Deep Learning Based Soil Moisture Downscaling Framework for Precision Agriculture in Data-Scarce Regions

High-resolution soil moisture (SM) information is critical for irrigation decision-making, crop modelling, flood and drought prediction, and water resources management. However, satellite products only provide coarse-resolution data that cannot capture farm-scale spatial variability influenced by factors such as soil heterogeneity, topography, and anthropogenic activities. While downscaling methods offer a potential solution, they currently struggle in data-scarce regions, such as India, where the absence of dense observation networks limits their effectiveness. In this study, we present an irrigation optimisation framework that downscales satellite-derived soil moisture (SM) data to field-scale root zone soil moisture (RZSM) to support data-driven irrigation decision-making in Nashik District, Maharashtra, India.
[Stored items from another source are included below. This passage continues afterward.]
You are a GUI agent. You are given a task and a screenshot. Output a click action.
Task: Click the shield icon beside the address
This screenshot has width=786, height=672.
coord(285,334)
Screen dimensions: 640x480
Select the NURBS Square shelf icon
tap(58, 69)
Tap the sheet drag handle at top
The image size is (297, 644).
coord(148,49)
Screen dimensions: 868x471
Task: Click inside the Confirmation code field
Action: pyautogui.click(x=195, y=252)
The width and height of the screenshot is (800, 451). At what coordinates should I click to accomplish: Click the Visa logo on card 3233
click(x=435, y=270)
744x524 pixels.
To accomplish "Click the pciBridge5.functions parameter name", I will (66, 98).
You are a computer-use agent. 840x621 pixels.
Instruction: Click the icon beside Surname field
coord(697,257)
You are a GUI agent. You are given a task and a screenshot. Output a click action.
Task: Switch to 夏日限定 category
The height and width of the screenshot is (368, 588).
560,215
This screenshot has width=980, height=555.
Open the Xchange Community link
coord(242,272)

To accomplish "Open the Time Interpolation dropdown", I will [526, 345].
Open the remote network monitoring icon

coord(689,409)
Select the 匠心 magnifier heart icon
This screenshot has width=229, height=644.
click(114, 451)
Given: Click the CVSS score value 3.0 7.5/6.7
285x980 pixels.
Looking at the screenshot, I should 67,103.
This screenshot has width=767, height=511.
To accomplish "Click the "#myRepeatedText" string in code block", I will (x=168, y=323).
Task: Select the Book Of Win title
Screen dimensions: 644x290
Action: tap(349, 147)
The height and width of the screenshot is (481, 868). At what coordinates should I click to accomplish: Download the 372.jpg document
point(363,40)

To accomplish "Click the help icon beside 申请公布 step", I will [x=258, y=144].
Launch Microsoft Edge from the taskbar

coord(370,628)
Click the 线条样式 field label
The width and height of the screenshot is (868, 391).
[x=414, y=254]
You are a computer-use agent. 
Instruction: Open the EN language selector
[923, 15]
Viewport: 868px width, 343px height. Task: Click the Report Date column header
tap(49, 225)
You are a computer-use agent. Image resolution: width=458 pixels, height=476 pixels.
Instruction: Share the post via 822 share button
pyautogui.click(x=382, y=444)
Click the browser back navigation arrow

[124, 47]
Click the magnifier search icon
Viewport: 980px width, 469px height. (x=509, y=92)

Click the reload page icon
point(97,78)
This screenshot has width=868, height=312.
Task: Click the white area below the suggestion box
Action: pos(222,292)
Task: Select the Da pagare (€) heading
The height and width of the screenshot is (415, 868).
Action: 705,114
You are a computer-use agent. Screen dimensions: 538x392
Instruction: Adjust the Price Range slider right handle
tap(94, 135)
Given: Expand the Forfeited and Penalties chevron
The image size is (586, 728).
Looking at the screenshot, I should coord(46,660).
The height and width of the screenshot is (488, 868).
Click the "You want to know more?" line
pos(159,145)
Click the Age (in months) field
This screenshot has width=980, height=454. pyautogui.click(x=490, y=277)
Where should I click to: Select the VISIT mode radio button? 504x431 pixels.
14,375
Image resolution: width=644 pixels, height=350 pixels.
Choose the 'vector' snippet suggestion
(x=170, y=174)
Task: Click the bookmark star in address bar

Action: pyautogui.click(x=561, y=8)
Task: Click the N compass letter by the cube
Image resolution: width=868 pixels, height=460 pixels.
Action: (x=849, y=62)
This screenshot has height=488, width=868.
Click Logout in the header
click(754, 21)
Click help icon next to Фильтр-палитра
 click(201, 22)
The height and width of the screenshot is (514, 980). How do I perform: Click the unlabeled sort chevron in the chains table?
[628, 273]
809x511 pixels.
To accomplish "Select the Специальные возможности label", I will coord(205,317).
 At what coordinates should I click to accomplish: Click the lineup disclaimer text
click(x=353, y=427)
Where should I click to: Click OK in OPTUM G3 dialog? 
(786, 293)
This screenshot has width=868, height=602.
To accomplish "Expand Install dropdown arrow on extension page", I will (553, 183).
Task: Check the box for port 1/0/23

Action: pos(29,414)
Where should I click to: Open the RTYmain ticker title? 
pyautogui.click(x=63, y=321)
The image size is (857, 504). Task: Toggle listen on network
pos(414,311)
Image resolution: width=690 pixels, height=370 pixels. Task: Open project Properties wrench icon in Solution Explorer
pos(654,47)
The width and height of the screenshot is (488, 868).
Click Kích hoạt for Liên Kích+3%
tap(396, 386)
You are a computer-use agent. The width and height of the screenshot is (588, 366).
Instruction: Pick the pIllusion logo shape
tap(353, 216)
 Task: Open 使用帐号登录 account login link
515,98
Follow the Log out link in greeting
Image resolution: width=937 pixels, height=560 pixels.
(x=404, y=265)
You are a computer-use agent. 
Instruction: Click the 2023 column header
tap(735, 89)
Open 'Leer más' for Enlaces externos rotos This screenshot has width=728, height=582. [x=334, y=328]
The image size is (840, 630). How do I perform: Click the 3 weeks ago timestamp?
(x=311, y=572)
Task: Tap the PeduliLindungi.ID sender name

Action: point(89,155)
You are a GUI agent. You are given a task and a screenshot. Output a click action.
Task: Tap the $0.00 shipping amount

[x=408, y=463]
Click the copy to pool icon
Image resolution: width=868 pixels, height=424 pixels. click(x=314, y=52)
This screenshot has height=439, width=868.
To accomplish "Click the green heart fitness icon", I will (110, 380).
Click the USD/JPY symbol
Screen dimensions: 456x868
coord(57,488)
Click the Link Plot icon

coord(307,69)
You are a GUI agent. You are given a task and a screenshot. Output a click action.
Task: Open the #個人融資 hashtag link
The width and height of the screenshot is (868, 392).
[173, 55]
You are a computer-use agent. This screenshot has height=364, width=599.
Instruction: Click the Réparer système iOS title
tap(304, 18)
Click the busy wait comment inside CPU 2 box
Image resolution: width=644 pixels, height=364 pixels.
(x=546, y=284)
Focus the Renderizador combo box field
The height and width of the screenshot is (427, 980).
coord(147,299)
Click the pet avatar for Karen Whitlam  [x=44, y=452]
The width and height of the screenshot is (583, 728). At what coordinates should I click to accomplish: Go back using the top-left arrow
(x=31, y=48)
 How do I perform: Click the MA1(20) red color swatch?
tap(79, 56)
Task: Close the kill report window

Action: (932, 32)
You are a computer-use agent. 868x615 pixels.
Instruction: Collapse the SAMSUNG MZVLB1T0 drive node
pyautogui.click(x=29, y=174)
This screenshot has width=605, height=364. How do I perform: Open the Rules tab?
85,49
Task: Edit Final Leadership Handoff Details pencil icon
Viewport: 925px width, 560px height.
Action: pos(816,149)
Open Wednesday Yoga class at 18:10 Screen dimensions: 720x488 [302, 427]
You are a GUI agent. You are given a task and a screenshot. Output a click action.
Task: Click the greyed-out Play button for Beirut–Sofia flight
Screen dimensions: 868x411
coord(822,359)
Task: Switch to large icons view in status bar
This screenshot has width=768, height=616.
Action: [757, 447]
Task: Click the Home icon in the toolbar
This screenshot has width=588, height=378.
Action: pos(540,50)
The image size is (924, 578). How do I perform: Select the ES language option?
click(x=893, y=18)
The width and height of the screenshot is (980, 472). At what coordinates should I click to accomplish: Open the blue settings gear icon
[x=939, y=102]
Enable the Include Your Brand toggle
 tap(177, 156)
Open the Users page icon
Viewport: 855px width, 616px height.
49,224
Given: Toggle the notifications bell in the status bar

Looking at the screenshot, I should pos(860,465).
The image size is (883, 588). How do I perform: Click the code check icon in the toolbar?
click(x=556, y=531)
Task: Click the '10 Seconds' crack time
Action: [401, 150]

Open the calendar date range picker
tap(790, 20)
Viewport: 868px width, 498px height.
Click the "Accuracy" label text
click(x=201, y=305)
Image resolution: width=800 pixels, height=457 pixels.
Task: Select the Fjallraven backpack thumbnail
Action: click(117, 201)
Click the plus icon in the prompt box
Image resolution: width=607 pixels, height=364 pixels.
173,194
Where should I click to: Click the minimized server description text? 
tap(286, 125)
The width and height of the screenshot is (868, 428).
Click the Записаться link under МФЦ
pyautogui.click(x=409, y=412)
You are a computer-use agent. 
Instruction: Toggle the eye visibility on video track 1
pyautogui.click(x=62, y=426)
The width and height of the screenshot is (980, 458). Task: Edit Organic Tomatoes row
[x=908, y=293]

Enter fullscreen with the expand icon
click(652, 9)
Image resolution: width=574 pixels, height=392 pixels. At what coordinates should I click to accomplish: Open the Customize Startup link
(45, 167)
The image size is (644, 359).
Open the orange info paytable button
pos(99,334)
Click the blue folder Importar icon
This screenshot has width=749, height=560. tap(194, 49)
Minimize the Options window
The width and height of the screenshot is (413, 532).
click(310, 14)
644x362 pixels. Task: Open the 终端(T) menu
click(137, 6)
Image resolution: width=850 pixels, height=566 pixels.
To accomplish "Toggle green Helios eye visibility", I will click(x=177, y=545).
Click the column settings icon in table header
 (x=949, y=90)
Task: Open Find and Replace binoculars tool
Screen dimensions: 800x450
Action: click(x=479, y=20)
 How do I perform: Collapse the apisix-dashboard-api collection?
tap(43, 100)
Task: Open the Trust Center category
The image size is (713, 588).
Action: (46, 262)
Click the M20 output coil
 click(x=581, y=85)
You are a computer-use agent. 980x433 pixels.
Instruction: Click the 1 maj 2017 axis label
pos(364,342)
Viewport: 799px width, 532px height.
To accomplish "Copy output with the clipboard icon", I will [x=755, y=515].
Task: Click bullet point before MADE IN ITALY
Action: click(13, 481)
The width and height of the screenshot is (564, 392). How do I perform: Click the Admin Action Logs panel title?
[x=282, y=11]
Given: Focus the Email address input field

Utilising a Convolutional Long Short-Term Memory (ConvLSTM) network, we integrated sparsely located in-situ data from ground-based sensors with remote sensing predictors, including precipitation, vegetation indices, land surface temperature, and terrain attributes. The ConvLSTM architecture captures non-linear spatial and temporal interactions governing the field-scale SM variability. The models achieved strong performance, with Root Mean Square Error (RMSE) values from 0.02 to 0.08 m³/m³, Mean Absolute Error (MAE) values from 0.02 to 0.06 m³/m³, Correlation Coefficient (r) values ranging from 0.79 to 0.92, and Coefficient of Determination (R²) values between 0.61 and 0.88. These results validate the potential of deep learning for accurate field-scale SM estimation without requiring dense ground networks. Building on this, we are currently extending the framework by coupling the ConvLSTM architecture with a farm-scale ecohydrological model. This hybrid approach enables generalised, field-scale mapping at ungauged locations without in-situ sensors, offering a scalable, scientifically grounded solution for precision agriculture in water-stressed regions. This work can support farmers in making informed irrigation decisions and contribute to improved water management practices.